Politics is a messy thing. Self-governance as a people united of, by, and for each other is a high ideal rarely obtained. The political choices are almost always the least bad of bad options. Progress is generally made only through compromise. And of our political aspirants we often want to ask, "Why are your doing this?" "What for?" "What's in it for me?" and "By what authority?"

There are a few people who were greatly disappointed by the 2012 movie Lincoln because it portrayed the 16th President as a crude, foul-mouthed, political manipulator. Which was all absolutely correct. He also freed the Slaves and saved the U.S. Constitution weaving the equality and freedom of the Declaration of Independence into the meaning of the Constitution paving the way for the 13th, 14th, and 15th Amendments, and more. The federal government has the authority and the responsibility to protect minority rights as Mormon Prophet Joseph Smith had wanted. There are still those who believe Lincoln was some kind of tyrant abusing federal power to wage war and force submission. OK, maybe a little.

The problem we have in the political arena is that human nature tends to take over as we seek to govern ourselves. None of us are all good or all bad. We are a mixture of both. Yet we seem to want to paint our political heroes and villains with one broad brush, one or the other.

The issue for me is what can I discern in the heart of the person. What are their reasons for running? In spite of human failings, what are they really trying to accomplish? Yeah, I don't always get them figured out right, but I try.

And I'm not saying that ends justify the means or that we overlook the bad if outweighed by the good.

So, I asked my registered-Republican, school-teacher wife what she really thought Hillary Clinton wanted to accomplish as president. We tried a bit of psycho-analysis on her determination to call in her cards on Bill to help her become President as pay-back for the sexual scandals he heaped on her. But my wife concluded that Hillary really wants to make life better for women and children.

This is well-evidenced in her history as first lady after her disastrous political failure to reform health care. After that debacle, she worked behind the odd alliance of Democratic Senator Ted Kennedy and Republican Senator Orin Hatch for passage and then implementation of the State Children's Health Insurance Program Act (SCHIP). That was a remarkably successful political comeback.

Out of Yale Law School instead of seeking only well-paid and powerful legal work, Hillary provided legal services to the Children's Defense Fund, an institution she has supported throughout her life. As Secretary of State under Pres. Obama, she was a strong voice for the rights of Women and Children as Human Rights.

Her support for better health care and the rights of women and children is something that seems to be a part of her heart and not just political posturing.

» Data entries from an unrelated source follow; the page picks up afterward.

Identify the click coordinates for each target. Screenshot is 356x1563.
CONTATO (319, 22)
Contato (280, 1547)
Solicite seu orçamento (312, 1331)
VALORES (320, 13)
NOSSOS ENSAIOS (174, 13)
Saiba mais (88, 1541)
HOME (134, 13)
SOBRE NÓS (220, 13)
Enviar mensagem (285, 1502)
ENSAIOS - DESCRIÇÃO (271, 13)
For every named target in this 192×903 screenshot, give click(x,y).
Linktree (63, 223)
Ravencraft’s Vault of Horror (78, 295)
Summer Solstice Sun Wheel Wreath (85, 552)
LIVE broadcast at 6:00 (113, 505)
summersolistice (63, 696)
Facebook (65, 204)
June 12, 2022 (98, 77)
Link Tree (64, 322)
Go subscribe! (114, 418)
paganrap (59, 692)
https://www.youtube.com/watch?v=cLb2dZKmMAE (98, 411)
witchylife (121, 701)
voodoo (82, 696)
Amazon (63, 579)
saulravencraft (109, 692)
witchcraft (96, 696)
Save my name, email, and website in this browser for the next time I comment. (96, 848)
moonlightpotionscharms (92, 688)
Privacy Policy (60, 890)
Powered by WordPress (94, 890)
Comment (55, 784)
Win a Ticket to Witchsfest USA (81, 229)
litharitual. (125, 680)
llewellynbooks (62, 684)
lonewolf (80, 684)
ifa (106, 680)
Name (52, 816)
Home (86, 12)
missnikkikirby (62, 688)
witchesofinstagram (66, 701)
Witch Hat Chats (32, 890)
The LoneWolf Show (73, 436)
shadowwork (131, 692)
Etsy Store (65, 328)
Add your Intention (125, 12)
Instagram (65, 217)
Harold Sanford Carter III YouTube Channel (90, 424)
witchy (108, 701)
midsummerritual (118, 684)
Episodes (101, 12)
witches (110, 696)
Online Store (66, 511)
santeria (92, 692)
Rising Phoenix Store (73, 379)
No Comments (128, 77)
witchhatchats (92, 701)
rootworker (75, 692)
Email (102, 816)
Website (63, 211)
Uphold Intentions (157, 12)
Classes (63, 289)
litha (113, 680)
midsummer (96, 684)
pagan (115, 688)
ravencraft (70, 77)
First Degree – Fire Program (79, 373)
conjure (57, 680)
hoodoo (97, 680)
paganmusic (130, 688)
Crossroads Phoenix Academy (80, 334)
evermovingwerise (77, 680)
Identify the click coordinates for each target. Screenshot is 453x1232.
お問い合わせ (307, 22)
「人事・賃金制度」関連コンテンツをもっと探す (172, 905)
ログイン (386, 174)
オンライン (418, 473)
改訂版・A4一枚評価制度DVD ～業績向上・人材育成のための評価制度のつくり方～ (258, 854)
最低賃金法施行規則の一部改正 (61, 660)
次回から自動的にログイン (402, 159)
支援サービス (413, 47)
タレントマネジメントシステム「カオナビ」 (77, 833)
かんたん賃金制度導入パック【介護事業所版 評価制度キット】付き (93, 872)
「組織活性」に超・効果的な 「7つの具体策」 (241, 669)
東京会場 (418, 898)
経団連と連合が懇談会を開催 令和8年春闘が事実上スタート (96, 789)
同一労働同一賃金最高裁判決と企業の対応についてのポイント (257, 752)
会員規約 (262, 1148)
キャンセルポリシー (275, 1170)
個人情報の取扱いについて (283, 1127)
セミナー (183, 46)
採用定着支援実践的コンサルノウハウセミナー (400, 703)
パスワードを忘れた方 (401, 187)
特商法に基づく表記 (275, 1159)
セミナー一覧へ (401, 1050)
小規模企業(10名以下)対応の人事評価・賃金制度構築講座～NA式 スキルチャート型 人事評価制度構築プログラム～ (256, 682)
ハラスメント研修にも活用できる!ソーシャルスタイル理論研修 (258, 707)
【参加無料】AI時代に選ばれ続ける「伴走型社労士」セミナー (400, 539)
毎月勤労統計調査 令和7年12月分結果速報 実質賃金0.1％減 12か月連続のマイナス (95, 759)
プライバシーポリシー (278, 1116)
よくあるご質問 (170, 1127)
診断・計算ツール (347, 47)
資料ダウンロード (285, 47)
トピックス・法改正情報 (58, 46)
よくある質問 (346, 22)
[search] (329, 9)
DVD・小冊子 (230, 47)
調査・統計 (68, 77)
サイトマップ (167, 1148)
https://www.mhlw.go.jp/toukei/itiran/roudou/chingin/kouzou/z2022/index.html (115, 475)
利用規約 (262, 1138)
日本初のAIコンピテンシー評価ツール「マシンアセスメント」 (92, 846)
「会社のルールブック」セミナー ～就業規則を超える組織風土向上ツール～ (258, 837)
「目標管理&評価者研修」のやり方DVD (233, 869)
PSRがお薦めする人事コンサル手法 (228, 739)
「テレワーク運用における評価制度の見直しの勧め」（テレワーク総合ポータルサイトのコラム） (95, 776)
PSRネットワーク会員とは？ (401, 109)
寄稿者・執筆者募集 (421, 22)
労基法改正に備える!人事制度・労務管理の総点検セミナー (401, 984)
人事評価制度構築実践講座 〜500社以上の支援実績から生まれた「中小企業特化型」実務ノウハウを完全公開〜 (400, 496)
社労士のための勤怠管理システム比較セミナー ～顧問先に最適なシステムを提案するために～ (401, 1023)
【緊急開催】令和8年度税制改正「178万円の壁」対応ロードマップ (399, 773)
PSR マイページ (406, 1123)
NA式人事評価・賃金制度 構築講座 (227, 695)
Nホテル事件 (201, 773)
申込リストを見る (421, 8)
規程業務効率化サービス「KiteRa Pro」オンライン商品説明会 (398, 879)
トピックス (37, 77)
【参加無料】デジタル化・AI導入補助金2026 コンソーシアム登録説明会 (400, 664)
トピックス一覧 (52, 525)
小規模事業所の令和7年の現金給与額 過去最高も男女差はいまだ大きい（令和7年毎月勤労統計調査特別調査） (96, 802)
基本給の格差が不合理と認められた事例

Donald Trump, on the other hand, seems to have the self-interest of making a buck any way he can and touts his success in business as an asset to be President and do the same for the country. His theme of "Make America Great Again" is all about prestige and standing and power, not so much about the rights of minorities. That would seem obvious from his constitutionally questionable attacks on immigrants of certain religions and cultures. His numerous negative statements about women raise serious doubts about what lies in the center of his heart. And his theme is stated in the negative that America is somehow "not great" but that he, and only he, would be capable of restoring it.

The Green and Libertarian Party candidates don't have a snowball's chance in Aleppo of winning. And if they did, their intentions may be good, and better in some ways, particularly in regard to war and peace. But what realistic way do they have to accomplish them? And I'm very concerned about the promotion of legalized drugs and past drug use of Governor Johnson that may have left him a bit addled. And I've met him some time ago when he was Governor and just didn't find him to be seriously engaged on pressing issues.

I admit that our systems appears to be rigged by the moneyed powers that seem to control everything. We need serious election reform to do away with big Political Action Committees (PACs) and corporate sponsorship approved by the Supreme Court before their late, conservative Associate Justice died (yet to be replaced due to an unprecedented Senate stall).

What is to be done? It's up to me. It's up to you. It's up to us, We the People.

Oh, yeah. And I'm voting for Hillary as soon as I see that mail-in ballot.